In the past year, there has been a historic push for unionization within Big Tech, from Amazon warehouses to Alphabet offices. Workers have won landmark legal actions against Uber in the United Kingdom and Deliveroo in the Netherlands. Even as the Covid-19 pandemic and the passing of the anti-labor Proposition 22 in California have painted a bleak future for gig workers in the United States, hope in worker activism has been reignited. The moment has come, it seems, for a global tech workers’ movement.
Remarkably absent in public and scholarly discussions of this moment, though, have been the experiences of workers in Big Tech’s largest labor markets. Across the Global South, there are thriving tech labor movements building worker power in diverse ways, despite informal employment relations and widespread precarity.
Forms of platform labor organizing in Jakarta and Bengaluru reflect some of the varied strategies workers in the Global South have adopted to survive and transform their precarious working conditions—low pay, a lack of standard contracts or benefits, physical danger, and threats of violence. In both cities, mobility platform drivers have found ways to develop social support structures, underpinned by mutual aid, while also investing in collective identity and power. Yet, the form these relationships have taken in both cities vary—a reminder of how important context is to understanding or advocating worker collectivization. These strategies signal possibilities for tech workers in increasingly similar precarious conditions around the world.
Basecamp
In Jakarta, Mba Mar, a ridehail motorbike driver, spends more time at her driver community’s basecamp than she does at home. In this roadside shelter, constructed over the course of a year by her community of ojol, or mobility platform drivers, she dispenses advice to new drivers, charges her cellphone, catches up on news floating around driver WhatsApp groups, and waits for the mobility platform she works for to match her with the next order. Everyday, as she rides her motorbike around the city in her personalized jacket, embroidered with her community’s emblem, she knows she is not alone. Her fellow ojol “have her back.”
Mar’s community is just one of the hundreds of platform driver collectives spread across Jakarta. Each has its own membership rules, ranging from moral expectations (members must be honest) to socializing expectations (members must remain an “active” part of the WhatsApp groups, attend all social events of the community, come to the basecamp at least once a week, and so on). Communities hold internal elections and have mandatory monthly member meetings. Some even have membership fees, which go into a common pool of money used to support community expenses. Most communities have built basecamps where drivers meet between orders, some calling these spaces their “second home.” Many issue ID cards to identify members in case of road accidents, and as a way to solidify their sense of belonging. Collectively, they have set up their own joint emergency response services, and informal insurance-like systems that use community savings to guarantee members small amounts of money in the case of accidents or deaths. They have also provided their members with Covid relief, such as distributing personal protective equipment and free groceries.
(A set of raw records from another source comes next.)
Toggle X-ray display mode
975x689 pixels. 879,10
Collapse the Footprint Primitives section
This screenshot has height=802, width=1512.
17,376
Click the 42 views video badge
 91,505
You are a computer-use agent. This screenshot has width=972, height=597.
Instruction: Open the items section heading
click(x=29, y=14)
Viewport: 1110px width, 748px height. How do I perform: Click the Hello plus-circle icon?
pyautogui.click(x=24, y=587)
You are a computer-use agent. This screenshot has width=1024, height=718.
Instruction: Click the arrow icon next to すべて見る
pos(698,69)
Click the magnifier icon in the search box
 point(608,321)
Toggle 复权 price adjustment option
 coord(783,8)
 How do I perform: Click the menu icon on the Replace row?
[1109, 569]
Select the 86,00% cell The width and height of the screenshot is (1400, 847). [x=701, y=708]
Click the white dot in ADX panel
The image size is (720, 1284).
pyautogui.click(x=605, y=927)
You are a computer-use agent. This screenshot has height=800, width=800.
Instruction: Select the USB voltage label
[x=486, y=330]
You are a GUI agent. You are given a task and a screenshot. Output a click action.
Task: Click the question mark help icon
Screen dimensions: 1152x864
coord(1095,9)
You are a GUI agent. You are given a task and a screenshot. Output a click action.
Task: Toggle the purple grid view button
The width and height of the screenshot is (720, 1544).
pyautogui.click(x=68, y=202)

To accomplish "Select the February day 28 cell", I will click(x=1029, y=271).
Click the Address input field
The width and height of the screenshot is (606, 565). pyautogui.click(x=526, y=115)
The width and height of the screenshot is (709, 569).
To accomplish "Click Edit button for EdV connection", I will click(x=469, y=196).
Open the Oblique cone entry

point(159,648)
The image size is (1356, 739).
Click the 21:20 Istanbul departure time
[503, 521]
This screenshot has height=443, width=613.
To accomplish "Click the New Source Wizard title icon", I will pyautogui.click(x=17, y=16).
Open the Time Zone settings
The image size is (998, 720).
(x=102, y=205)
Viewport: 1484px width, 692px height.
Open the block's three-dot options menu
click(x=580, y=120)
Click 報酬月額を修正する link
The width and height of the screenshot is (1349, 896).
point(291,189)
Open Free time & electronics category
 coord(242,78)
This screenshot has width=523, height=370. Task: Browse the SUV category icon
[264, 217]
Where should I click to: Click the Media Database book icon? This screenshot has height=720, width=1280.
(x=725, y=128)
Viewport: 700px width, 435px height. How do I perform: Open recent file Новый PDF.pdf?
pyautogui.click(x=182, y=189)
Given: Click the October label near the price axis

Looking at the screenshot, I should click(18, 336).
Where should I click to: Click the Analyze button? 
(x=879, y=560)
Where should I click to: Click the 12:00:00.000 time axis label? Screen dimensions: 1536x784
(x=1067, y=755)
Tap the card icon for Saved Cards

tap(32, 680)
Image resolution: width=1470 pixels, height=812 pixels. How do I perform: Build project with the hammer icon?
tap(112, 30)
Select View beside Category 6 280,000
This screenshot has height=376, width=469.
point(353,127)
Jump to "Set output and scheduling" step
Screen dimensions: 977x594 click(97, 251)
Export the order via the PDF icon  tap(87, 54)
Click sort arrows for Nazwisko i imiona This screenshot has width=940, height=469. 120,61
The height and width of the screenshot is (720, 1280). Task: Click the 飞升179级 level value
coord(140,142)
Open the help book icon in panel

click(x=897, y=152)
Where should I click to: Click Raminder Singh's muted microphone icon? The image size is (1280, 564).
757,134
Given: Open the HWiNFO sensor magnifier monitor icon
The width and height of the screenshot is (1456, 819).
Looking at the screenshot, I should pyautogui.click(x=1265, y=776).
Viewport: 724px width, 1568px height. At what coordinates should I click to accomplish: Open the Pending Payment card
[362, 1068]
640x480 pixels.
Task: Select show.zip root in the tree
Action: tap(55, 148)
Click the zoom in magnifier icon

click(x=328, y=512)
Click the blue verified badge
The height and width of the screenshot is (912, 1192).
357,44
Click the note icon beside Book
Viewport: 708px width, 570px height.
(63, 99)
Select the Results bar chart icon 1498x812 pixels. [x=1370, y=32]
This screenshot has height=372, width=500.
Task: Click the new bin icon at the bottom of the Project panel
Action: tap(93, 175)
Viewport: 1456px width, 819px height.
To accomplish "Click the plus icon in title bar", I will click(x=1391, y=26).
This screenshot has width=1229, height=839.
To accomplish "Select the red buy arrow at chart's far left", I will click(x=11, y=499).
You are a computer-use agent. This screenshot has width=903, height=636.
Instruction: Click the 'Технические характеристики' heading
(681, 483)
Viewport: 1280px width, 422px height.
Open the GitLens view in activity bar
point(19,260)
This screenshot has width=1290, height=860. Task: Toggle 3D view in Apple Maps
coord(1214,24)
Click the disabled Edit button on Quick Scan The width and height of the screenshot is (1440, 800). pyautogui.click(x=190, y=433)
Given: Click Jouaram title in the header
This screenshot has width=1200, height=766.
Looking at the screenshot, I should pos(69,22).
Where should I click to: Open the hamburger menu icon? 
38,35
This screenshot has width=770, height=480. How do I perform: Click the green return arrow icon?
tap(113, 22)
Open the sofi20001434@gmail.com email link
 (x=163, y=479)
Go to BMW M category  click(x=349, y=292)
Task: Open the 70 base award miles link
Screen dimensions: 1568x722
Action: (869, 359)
Individual ojol communities are connected to each other via WhatsApp groups and a language of brotherhood, creating a web of mutual aid, solidarity and friendship—organized by drivers, for drivers. There are more than one hundred ojol WhatsApp groups dedicated to different forms of association: groups for communities in a particular neighborhood, a city-wide group for emergency response, a group for driver communities who play football together. Salam Satu Aspal, the motto of the ojol, signals their unity: they share with each other the “Blessings of One Road.”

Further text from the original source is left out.